Just in time for the holidays, a new form of payment is seeking to make inroads into your wallet.
San Francisco's Affirm, announced Tuesday that it's widening the scope of its installment loan product to bricks and mortar stores. Until now, the consumer finance company's products could be used only at online stores.
The change may be useful ultimately for merchants who want alternatives to credit cards for payments, and who likewise want to tap into the enormous Millennial consumer market, which numbers about 75 million, according to the Pew Research Center. Plus, it beats having to manage your own layaway program.
Affirm, which launched in the summer of 2014, is aimed specifically at Millennials, who have a different attitude towards credit, Max Levchin told Inc. in 2014. As a co-founder of PayPal, he has a keen sense of how people like to make purchases. Many mistrust credit cards, which have allowed the older generation of Baby Boomers to rack up large amounts of debt in their pursuit of purchases, he said. Instead, they prefer more limited loans that they're sure they can pay off, and which won't run them into financial trouble.
Affirm's installment loans are capped at about $10,000, and they come with a fixed pay off date that can run for 3, 6, or 9 months from the date of origination. (The annual percent rate can run from 6 percent to a whopping 30 percent.) Affirm generates a decision on loans within seconds, using nontraditional data such as shopping history and other consumer data publically available, it says.
So far, more than 300 merchants, including consignment marketplace Tradesy and mattress store Casper, have partnered with Affirm to let consumers make purchases using Affirm loans online. In the next couple of months, Affirm says it will test two new payment options in bricks and mortar stores.
For the first test, Affirm said it will allow merchants who use First Data's Clover terminals, one of its most advanced lines that lets merchants download useful apps, to issue installment loans. Consumers can use it to purchase products at the register. Affirm's Brad Selby, vice president of merchant services, said the offering would be available before the end of the year, but he was unable to offer details on the number of merchants who would be eligible.
In the next two weeks, Affirm will also start testing a loan that functions like a stored value, or gift card. Customers throughout the U.S. will be able to apply for an Affirm loan online, and the site will then automatically generate a 16-digit code that consumers can use like a debit card for purchases in stores using a phone app, as well as online orders. (It's currently available for telesales.)

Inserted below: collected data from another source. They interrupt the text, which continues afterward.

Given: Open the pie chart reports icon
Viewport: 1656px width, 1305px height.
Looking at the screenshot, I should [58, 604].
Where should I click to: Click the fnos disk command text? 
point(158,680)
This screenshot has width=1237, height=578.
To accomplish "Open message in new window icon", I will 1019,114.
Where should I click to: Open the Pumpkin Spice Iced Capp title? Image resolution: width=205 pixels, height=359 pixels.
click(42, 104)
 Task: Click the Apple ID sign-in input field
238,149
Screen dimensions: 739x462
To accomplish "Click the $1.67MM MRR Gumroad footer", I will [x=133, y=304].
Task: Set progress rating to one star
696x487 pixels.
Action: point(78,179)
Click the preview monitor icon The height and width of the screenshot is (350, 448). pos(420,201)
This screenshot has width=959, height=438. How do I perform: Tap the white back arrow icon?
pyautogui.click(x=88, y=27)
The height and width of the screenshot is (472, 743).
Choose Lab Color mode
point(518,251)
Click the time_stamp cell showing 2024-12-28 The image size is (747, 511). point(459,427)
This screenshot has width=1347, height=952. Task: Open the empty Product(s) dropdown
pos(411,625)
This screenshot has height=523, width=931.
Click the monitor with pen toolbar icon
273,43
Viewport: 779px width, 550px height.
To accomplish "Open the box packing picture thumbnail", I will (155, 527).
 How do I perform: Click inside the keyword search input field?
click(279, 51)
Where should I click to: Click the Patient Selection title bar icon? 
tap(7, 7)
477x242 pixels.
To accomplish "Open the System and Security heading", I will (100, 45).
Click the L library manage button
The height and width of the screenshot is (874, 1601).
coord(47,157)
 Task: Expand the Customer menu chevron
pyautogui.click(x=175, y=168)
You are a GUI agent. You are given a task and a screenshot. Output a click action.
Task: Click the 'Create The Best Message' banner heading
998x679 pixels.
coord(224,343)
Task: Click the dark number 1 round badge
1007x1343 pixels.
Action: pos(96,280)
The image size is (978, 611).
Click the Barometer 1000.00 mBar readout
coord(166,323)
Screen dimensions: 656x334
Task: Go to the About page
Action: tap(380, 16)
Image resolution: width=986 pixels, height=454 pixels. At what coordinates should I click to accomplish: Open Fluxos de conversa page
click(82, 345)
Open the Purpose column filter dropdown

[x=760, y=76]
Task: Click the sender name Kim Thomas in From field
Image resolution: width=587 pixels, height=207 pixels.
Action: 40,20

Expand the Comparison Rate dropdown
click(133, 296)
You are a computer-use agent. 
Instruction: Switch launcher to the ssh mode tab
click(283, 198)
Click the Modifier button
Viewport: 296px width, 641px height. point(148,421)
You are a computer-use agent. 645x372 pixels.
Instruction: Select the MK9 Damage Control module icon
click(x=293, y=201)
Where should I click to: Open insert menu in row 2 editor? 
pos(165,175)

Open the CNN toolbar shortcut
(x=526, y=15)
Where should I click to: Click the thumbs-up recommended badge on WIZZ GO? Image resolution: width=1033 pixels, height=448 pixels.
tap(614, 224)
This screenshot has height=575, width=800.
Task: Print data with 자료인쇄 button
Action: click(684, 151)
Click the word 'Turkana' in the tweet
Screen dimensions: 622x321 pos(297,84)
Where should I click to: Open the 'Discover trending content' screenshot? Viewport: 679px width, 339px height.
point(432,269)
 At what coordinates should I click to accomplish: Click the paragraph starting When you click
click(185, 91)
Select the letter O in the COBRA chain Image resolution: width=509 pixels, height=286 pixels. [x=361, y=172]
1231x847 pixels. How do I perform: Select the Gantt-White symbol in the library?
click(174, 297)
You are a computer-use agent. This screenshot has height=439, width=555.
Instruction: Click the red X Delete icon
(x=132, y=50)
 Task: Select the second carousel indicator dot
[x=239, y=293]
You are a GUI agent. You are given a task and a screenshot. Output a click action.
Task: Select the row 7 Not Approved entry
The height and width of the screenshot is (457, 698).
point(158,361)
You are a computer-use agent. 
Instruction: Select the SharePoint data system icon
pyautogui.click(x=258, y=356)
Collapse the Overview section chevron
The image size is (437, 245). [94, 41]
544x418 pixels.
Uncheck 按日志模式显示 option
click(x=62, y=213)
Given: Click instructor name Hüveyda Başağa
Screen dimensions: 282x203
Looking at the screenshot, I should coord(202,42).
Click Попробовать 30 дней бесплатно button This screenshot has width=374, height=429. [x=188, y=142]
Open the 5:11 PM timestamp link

"Consumers will have access to our installment product wherever merchants are," Selby said. "So if you are a small furniture store, consumers can use Affirm to make purchases."
While financial service industry analysts have generally applauded Affirm's goal of giving younger consumers new, responsible ways to purchase using credit, Brian Riley, principal executive advisor at CEB TowerGroup, has questioned aspects of Affirm's business model. Specifically, it may be difficult to get enough merchants to establish yet another payment relationship, as opposed to just accepting credit cards.
Since founding, Affirm has raised $320 million in two rounds from investors including Khosla Ventures and Spark Capital.